Aug 24 2018 02:00 AM - edited Aug 24 2018 07:26 AM
We're facing a problem of very slow performance with an S2D three node cluster
Lenovo SR650 7X05
Windows Server 2019 17738
384Gb RAM
4 HDD 6TB ST6000NM0115
2 NVMe 900GB PX04PMB096
2 Mellanox ConnectX-4
The only clue is this "Threshold Exceeded" warning on two of the NVMe physical disks:
Get-PhysicalDisk
DeviceId FriendlyName SerialNumber MediaType CanPool OperationalStatus HealthStatus Usage
-------- ------------ ------------ --------- ------- ----------------- ------------ -----
0 ThinkSystem M.2 VD b344a54d77360010 Unspecified False OK Healthy Auto-Select
2002 ATA ST6000NM0115 ZAD29F2X HDD False OK Healthy Auto-Select
2005 PX04PMB096 8CE3_8E07_0503_B800. SSD False {OK, Threshold Exceeded} Healthy Journal
3006 PX04PMB096 8CE3_8E07_0503_D600. SSD False {OK, Threshold Exceeded} Healthy Journal
3004 ATA ST6000NM0115 ZAD29YNC HDD False OK Healthy Auto-Select
3002 ATA ST6000NM0115 ZAD29V4X HDD False OK Healthy Auto-Select
2006 PX04PMB096 8CE3_8E07_0503_C000. SSD False OK Healthy Journal
1006 PX04PMB096 8CE3_8E07_0503_D200. SSD False OK Healthy Journal
3003 ATA ST6000NM0115 ZAD29S6W HDD False OK Healthy Auto-Select
1004 ATA ST6000NM0115 ZAD29SE4 HDD False OK Healthy Auto-Select
2004 ATA ST6000NM0115 ZAD29VAR HDD False OK Healthy Auto-Select
2003 ATA ST6000NM0115 ZAD29SMK HDD False OK Healthy Auto-Select
3001 ATA ST6000NM0115 ZAD29YL6 HDD False OK Healthy Auto-Select
2001 ATA ST6000NM0115 ZAD29YK2 HDD False OK Healthy Auto-Select
1003 ATA ST6000NM0115 ZAD29Z0A HDD False OK Healthy Auto-Select
1001 ATA ST6000NM0115 ZAD06HEJ HDD False OK Healthy Auto-Select
3005 PX04PMB096 8CE3_8E07_0503_D100. SSD False OK Healthy Journal
1005 PX04PMB096 8CE3_8E07_0503_D300. SSD False OK Healthy Journal
1002 ATA ST6000NM0115 ZAD29YQ5 HDD False OK Healthy Auto-Select
Testing the disks with Lenovo SSD tool I see that the Life Remaining of the disks is still at 99%:
(c)Copyright Lenovo 2016.
Portions (c)Copyright IBM Corporation.
SSDCLI -- Display SMART Info v:7.3.2[Tue Jan 9 15:24:37 2018]

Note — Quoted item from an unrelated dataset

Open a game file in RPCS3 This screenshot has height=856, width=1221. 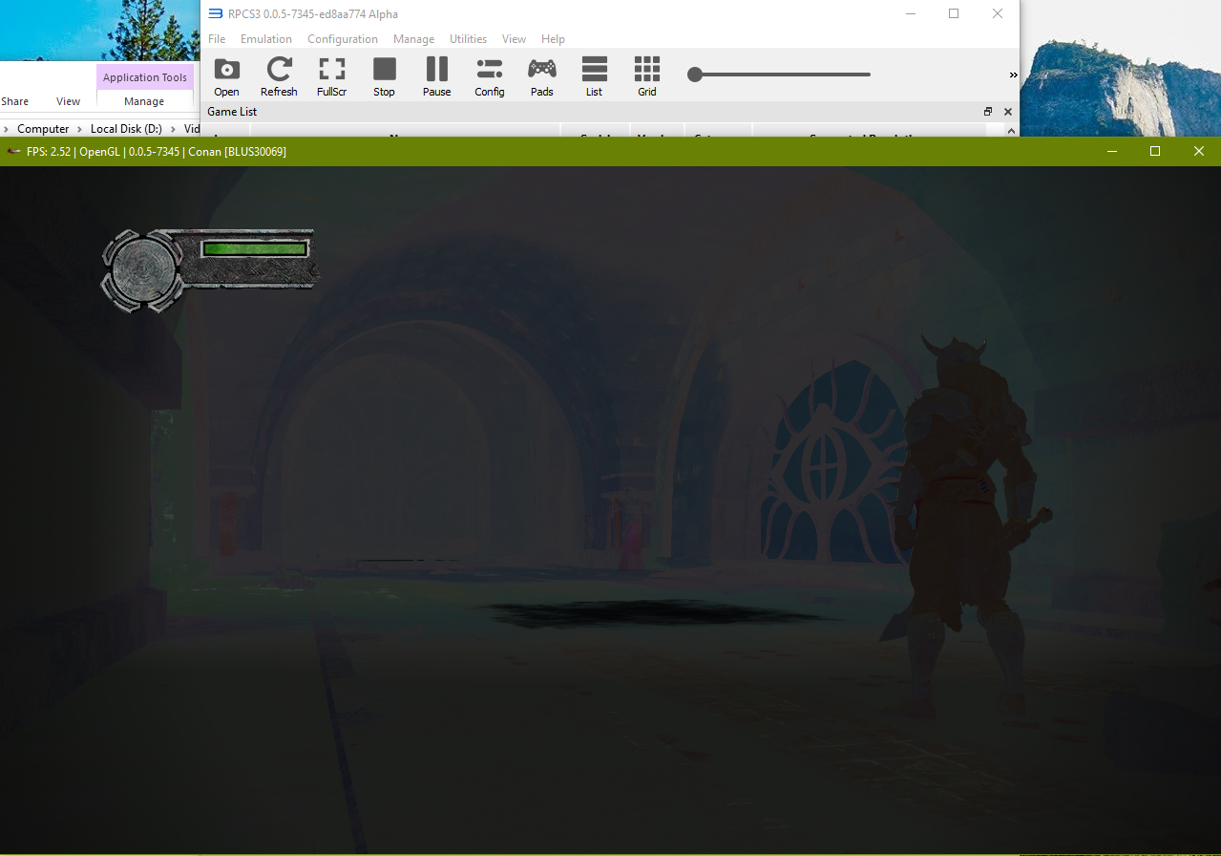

-------------------------------------------------------------------------
1 PN:00YK145-01GT679 SN:S3YAM3EN FW:300BT11L
Number bytes written to SSD: 98028.9GB
Number bytes supported by warranty: 17520000GB
Life Remaining Gauge: 99%
SSD temperature:22(c) Spec Max: 70(c)
PFA trip: No
Warranty Exceed:No
2 PN:00YK145-01GT679 SN:S3YAM3FN FW:300BT11L
Number bytes written to SSD: 96597.2GB
Number bytes supported by warranty: 17520000GB
Life Remaining Gauge: 99%
SSD temperature:22(c) Spec Max: 70(c)
PFA trip: No
Warranty Exceed:No
2 Device(s) Found(SATA:0 SAS:0 NVME:2)
Any help is really appreciated
Alex
Aug 27 2018 09:40 AM
Thanks for the report. What build are you using?
Steven Ekren
Senior Program Manager
Windows Server
Microsoft
Aug 27 2018 10:54 AM
Could you let us know what workload you are running? Also, can you email us the output of Get-SDDCDiagnosticInfo (trying to see what your configuration is to root cause)? (I will dm you my email)
Adi Agashe
Program Manager
Windows Server
Microsoft
Aug 29 2018 05:43 AM
I've sent you what requested.
We have 52 VMs, with mixed operating system that goes from windows Server 2008 R2 to 2016 and some Ubuntu Linux.
The whole size is 6TB of data.
Thanks
Alessio